XML records: 3932 Binary MARC records: 10355
I believe I have imported all the available DOAB records into OL from https://archive.org/download/marc_oapen . Unfortunately the original source of these records is no longer active, so it isn't possible to get an accurate current version.
The links were imported from 856$u, but no titles 856$z The links do not show in the current books UI.
I don't understand the decision not to show the link. How is the user going to discover that this is a freely downloadable book without it?
Unfortunately the original source of these records is no longer active, so it isn't possible to get an accurate current version.

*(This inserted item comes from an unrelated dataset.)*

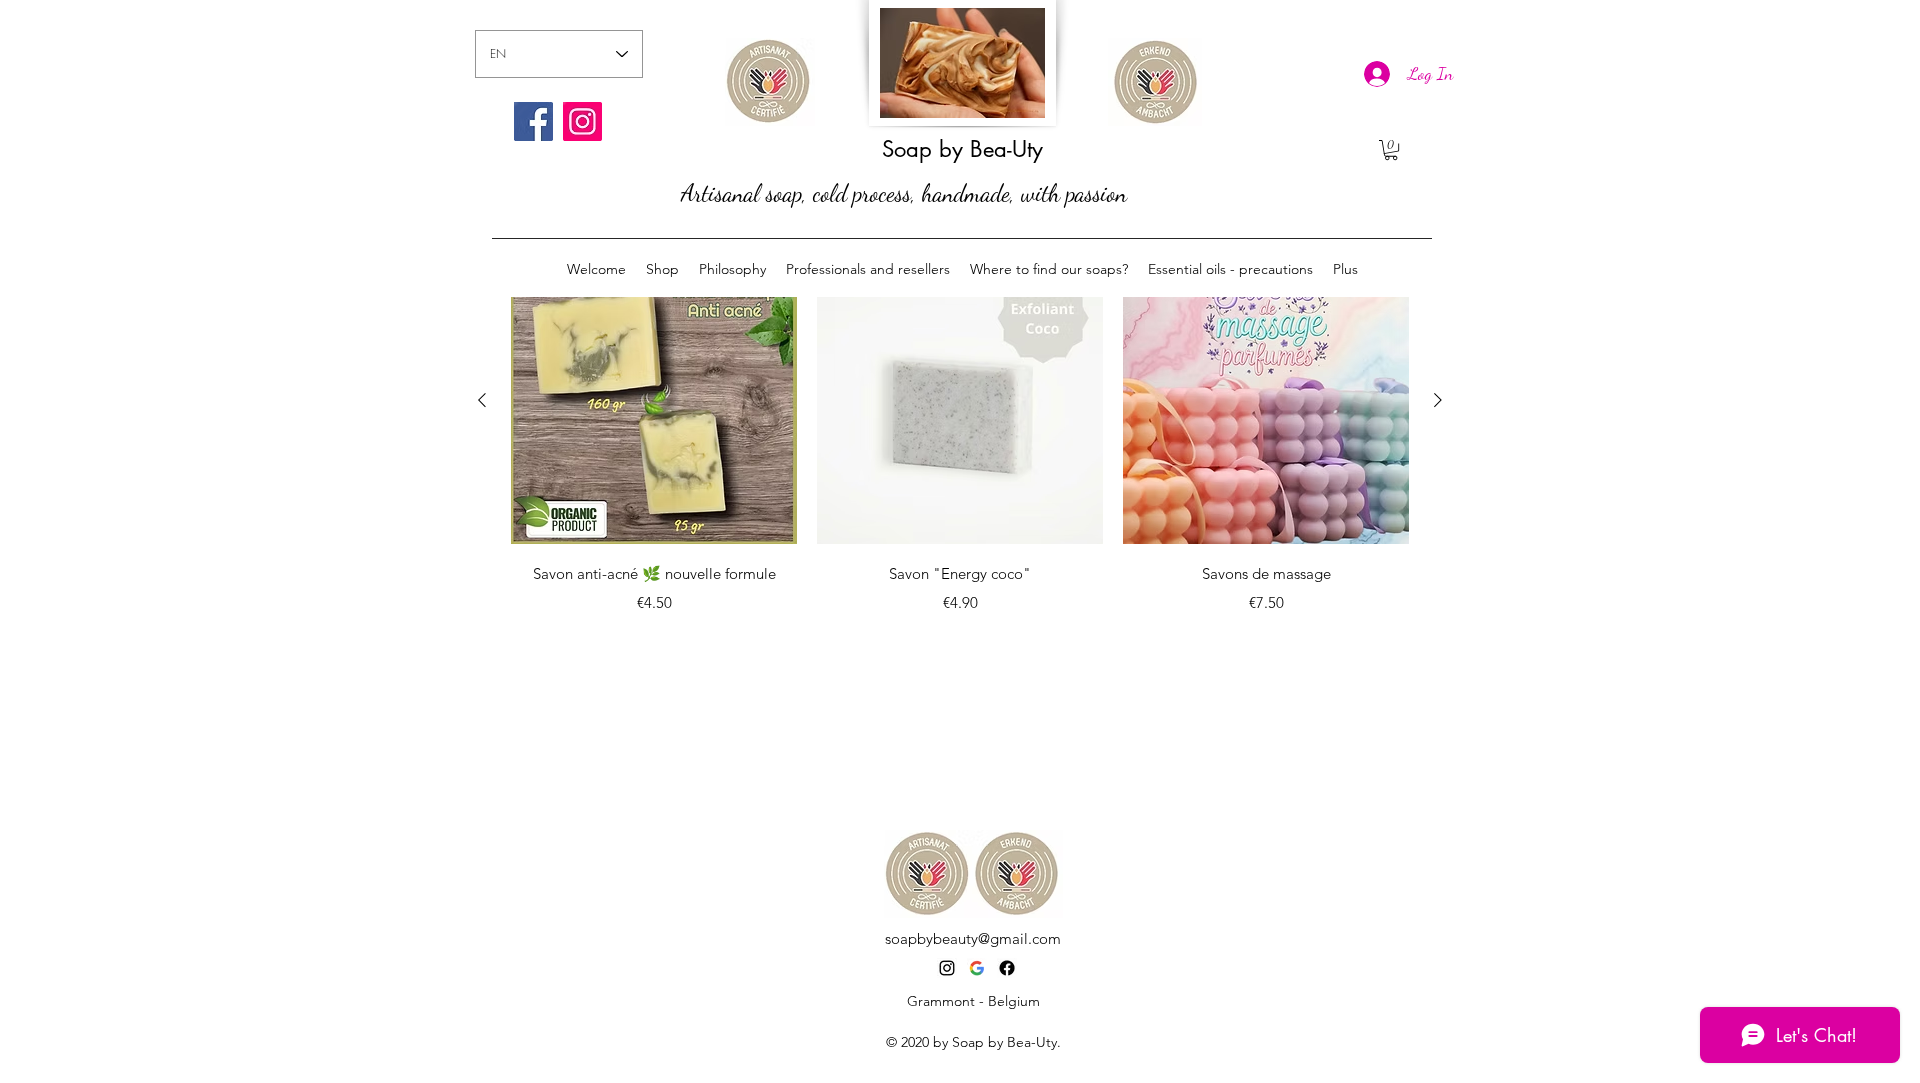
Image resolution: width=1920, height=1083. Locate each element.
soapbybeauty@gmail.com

The FAQ says everything is available in MARCXML format using OAI. e.g. all Math books here: https://www.doabooks.org/oai?verb=ListRecords&set=Mathematics_and_Statistics&metadataPrefix=marcxml
@tfmorris I was getting the bulk data from the previous link above via http://www.oapen.org/ , which looks outdated
I'll try to get the full set using OAI (requires many requests AFAICT). Looks like I can get it, but it needs processing to extract the MARCXML from the OAI response XML.

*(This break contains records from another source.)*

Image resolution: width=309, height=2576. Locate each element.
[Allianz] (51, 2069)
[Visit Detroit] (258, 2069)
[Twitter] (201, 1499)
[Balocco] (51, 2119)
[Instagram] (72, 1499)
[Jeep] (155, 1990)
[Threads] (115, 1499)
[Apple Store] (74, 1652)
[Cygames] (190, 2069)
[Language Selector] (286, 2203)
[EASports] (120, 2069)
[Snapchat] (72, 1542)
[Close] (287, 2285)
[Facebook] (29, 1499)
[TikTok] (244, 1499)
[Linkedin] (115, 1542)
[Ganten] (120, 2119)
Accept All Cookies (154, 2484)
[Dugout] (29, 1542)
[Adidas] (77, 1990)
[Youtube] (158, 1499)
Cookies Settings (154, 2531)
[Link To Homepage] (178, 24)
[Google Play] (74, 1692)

The links were imported from 856$u, but no titles 856$z The links do not show in the current books UI. was a bug, fixed in some further imports by #3573
The records from the oai endpoint have links like:
<datafield tag="856" ind1="4" ind2="0">
<subfield code="u">https://www.doabooks.org/doab?func=fulltext&rid=17062</subfield>
<subfield code="z">Description of rights in Directory of Open Access Books (DOAB): OpenEdition licence for Books</subfield>
</datafield>
<datafield tag="856" ind1="4" ind2="0">
<subfield code="u">http://books.openedition.org/ceup/1571</subfield>
</datafield>
The second link has no other info or description which is currently expected by the OL import process.

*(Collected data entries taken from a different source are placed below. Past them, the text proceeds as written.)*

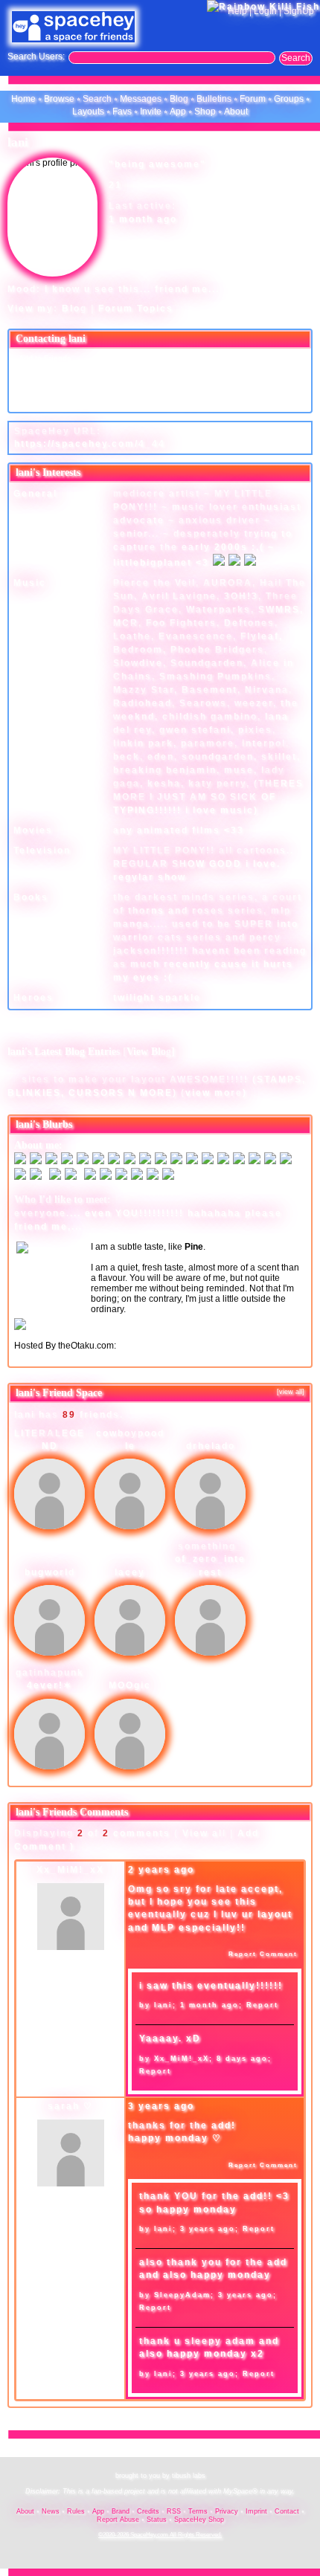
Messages (140, 99)
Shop (205, 111)
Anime (131, 1345)
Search (295, 58)
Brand (120, 2511)
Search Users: (36, 56)
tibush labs (188, 2475)
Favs (122, 111)
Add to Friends (43, 358)
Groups (289, 99)
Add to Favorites (198, 358)
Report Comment (261, 1954)
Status (157, 2519)
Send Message (44, 373)
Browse (59, 99)
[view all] (290, 1391)
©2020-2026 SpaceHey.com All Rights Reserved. (160, 2534)
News (51, 2511)
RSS (174, 2511)
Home (23, 99)
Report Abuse (118, 2519)
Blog (179, 99)
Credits (148, 2511)
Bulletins (213, 99)
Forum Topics (135, 308)
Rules (76, 2511)
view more (214, 1093)
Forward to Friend (200, 373)
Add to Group (41, 401)
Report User (190, 401)
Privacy (226, 2511)
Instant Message (47, 387)
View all (204, 1833)
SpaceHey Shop (199, 2519)
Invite (150, 111)
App (178, 111)
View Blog (149, 1051)
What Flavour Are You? (174, 1309)
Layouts (88, 111)
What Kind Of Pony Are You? (71, 1335)
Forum (253, 99)
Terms (198, 2511)
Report (262, 2005)
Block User (188, 387)
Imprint (256, 2511)
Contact (287, 2511)
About (236, 111)
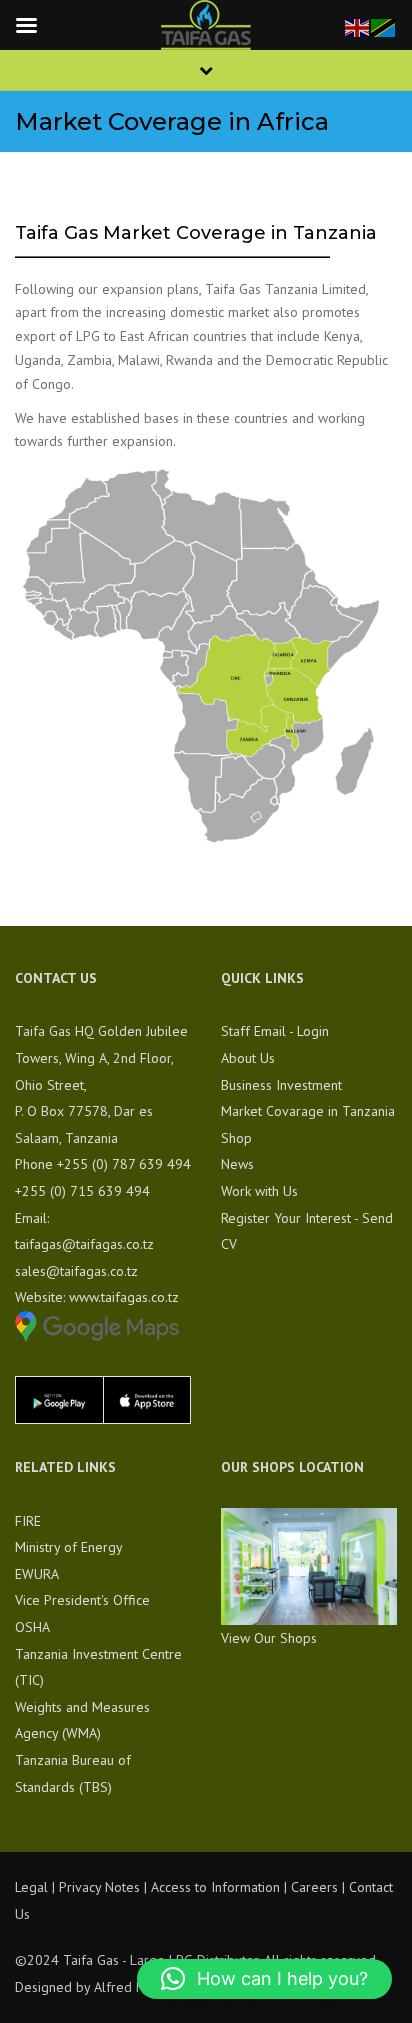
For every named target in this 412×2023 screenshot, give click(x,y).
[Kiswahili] (384, 26)
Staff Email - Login (275, 1031)
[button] (264, 1979)
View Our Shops (269, 1638)
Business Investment (281, 1085)
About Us (248, 1058)
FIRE (28, 1521)
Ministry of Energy (69, 1547)
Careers (314, 1887)
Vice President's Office (82, 1600)
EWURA (37, 1574)
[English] (358, 26)
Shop (236, 1138)
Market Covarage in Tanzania (308, 1111)
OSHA (32, 1627)
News (237, 1164)
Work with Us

~In the absence of any description OL could use the URL as the (required) description. This would require another code change.~ Looking at #3573 again it will use the description External source
if there is none specified in the MARC.
For the links, I'm judging by what I see at https://openlibrary.org/books/OL28324519M. Is there a link rendered someplace on that page that I'm missing?
The replacement for http://www.oapen.org/content/metadata appears to be the links on https://www.oapen.org/resources/15635975-metadata
Thanks for those links @tfmorris , the MARC XML from https://www.oapen.org/resources/15635975-metadata has more records then I imported previously. Their links also are better described, here's an example: https://openlibrary.org/books/OL31366776M
Another example: https://openlibrary.org/books/OL31366979M/Sex_and_gender_in_biomedicine
I have extracted a UTF8 MARC dump from https://www.oapen.org/resources/15635975-metadata
(uploaded to https://archive.org/download/marc_oapen as convert_oapen_20201117.mrc
)
Import log uploaded to the same item as DOAB_NOV.log
@bnewbold suggested we add DOAB https://www.doabooks.org/ open access books to Open Library. Seems like a good job for https://github.com/internetarchive/openlibrary-client!
Anyone interested in trying to add these?